# Problem:
Reproduce exactly the lines that run from the start of the records below to the line with "DVDs (201, 156)", inclusive.

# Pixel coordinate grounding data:
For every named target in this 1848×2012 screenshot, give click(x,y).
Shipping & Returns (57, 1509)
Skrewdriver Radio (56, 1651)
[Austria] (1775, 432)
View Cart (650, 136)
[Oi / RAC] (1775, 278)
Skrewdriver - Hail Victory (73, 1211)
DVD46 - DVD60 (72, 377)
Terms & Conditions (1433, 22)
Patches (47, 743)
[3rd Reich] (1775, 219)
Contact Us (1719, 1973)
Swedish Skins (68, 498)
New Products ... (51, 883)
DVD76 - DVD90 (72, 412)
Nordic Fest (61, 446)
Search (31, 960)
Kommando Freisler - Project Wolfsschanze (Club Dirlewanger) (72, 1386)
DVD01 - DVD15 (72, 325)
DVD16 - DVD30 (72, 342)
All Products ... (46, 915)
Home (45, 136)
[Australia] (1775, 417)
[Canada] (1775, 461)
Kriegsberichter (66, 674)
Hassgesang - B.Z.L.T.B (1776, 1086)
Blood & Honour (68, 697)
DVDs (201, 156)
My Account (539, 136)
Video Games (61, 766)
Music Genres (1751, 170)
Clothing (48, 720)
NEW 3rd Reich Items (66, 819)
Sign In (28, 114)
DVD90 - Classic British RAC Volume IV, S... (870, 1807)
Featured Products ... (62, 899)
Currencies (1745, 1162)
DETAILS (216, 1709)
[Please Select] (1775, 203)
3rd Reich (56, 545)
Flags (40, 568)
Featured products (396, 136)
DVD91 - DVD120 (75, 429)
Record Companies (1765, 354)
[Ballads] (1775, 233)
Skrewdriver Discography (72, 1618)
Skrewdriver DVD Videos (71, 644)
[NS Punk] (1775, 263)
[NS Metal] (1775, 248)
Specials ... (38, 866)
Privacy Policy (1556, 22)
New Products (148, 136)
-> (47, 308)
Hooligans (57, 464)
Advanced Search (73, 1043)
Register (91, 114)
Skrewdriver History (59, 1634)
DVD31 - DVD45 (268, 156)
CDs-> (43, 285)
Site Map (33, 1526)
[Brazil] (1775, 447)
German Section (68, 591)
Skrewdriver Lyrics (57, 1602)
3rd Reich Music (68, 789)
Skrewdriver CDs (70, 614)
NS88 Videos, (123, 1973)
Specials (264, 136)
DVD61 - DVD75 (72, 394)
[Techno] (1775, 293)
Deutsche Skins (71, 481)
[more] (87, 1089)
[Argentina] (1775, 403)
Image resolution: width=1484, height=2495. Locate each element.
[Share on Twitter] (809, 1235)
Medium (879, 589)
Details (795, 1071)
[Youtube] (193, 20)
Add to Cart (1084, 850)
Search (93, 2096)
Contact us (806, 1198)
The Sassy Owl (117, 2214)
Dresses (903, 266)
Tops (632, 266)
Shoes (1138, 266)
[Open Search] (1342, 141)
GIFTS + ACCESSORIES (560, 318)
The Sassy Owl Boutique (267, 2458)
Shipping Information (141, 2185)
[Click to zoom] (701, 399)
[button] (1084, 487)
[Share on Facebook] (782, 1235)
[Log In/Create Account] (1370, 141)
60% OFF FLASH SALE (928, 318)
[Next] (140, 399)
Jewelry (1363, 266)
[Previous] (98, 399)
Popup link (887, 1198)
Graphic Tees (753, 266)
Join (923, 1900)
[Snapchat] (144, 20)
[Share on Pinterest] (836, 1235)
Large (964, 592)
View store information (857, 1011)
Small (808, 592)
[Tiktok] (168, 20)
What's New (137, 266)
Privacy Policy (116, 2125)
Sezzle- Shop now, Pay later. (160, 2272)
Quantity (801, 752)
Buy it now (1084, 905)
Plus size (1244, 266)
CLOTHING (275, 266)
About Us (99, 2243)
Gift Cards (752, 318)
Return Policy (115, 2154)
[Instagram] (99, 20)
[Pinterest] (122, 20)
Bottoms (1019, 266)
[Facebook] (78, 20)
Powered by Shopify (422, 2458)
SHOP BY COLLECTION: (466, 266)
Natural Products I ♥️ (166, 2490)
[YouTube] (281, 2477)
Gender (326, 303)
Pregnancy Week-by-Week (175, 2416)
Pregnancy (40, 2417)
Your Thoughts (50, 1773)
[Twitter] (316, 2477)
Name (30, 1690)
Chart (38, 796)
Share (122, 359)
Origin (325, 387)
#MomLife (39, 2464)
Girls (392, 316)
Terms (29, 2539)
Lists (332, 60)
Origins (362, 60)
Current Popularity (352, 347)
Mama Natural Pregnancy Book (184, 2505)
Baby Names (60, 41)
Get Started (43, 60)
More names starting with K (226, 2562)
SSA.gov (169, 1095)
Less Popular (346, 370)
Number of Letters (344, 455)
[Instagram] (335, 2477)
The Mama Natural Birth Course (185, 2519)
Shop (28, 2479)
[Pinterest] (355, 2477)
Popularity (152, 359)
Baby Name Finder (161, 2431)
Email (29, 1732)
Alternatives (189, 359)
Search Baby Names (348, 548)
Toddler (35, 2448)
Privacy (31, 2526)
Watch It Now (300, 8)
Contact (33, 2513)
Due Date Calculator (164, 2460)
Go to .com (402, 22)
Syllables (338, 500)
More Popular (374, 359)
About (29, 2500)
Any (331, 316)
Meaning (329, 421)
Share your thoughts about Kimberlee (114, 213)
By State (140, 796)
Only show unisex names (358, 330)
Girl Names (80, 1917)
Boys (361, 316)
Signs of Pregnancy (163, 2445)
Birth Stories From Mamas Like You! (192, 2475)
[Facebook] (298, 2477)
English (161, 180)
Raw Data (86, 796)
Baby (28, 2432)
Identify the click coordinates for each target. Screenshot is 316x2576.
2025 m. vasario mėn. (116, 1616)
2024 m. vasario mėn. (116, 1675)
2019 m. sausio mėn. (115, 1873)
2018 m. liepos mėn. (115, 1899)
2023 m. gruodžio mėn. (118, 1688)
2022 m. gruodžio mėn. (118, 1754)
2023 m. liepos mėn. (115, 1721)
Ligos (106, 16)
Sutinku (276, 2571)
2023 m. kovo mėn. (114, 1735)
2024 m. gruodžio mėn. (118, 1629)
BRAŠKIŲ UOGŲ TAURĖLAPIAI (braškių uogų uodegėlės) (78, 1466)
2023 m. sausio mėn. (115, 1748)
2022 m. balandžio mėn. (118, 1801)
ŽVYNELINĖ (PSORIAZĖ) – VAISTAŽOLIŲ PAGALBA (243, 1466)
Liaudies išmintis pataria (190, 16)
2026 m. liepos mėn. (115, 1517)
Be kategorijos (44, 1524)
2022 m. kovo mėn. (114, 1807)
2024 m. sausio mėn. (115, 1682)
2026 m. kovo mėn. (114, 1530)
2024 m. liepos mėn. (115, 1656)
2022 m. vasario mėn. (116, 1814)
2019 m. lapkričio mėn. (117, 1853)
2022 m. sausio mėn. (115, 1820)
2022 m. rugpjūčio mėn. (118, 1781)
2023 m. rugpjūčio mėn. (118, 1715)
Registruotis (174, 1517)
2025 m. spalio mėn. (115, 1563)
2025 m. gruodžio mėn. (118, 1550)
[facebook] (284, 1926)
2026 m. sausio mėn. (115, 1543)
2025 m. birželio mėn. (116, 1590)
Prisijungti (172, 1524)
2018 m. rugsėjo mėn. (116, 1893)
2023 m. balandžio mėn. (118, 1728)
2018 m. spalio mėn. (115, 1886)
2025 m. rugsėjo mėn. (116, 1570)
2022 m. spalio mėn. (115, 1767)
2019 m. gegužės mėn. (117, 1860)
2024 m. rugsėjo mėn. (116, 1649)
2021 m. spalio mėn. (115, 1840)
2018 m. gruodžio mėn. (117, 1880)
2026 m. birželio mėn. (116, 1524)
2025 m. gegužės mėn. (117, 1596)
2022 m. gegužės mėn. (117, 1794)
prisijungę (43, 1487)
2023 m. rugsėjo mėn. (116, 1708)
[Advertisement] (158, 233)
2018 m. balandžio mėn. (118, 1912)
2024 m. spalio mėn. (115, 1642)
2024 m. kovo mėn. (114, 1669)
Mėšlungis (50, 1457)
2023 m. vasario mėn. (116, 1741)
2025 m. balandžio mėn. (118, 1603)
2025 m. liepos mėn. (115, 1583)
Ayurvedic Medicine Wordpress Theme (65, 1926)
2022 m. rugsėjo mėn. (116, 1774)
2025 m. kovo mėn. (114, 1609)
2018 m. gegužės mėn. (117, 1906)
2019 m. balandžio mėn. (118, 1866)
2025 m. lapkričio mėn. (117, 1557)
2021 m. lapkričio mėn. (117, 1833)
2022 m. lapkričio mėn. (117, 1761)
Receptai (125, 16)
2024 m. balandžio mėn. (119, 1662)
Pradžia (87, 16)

# Solution:
For every named target in this 1848×2012 screenshot, give click(x,y).
Shipping & Returns (57, 1509)
Skrewdriver Radio (56, 1651)
[Austria] (1775, 432)
View Cart (650, 136)
[Oi / RAC] (1775, 278)
Skrewdriver - Hail Victory (73, 1211)
DVD46 - DVD60 (72, 377)
Terms & Conditions (1433, 22)
Patches (47, 743)
[3rd Reich] (1775, 219)
Contact Us (1719, 1973)
Swedish Skins (68, 498)
New Products ... (51, 883)
DVD76 - DVD90 (72, 412)
Nordic Fest (61, 446)
Search (31, 960)
Kommando Freisler - Project Wolfsschanze (Club Dirlewanger) (72, 1386)
DVD01 - DVD15 (72, 325)
DVD16 - DVD30 (72, 342)
All Products ... (46, 915)
Home (45, 136)
[Australia] (1775, 417)
[Canada] (1775, 461)
Kriegsberichter (66, 674)
Hassgesang - B.Z.L.T.B (1776, 1086)
Blood & Honour (68, 697)
DVDs (201, 156)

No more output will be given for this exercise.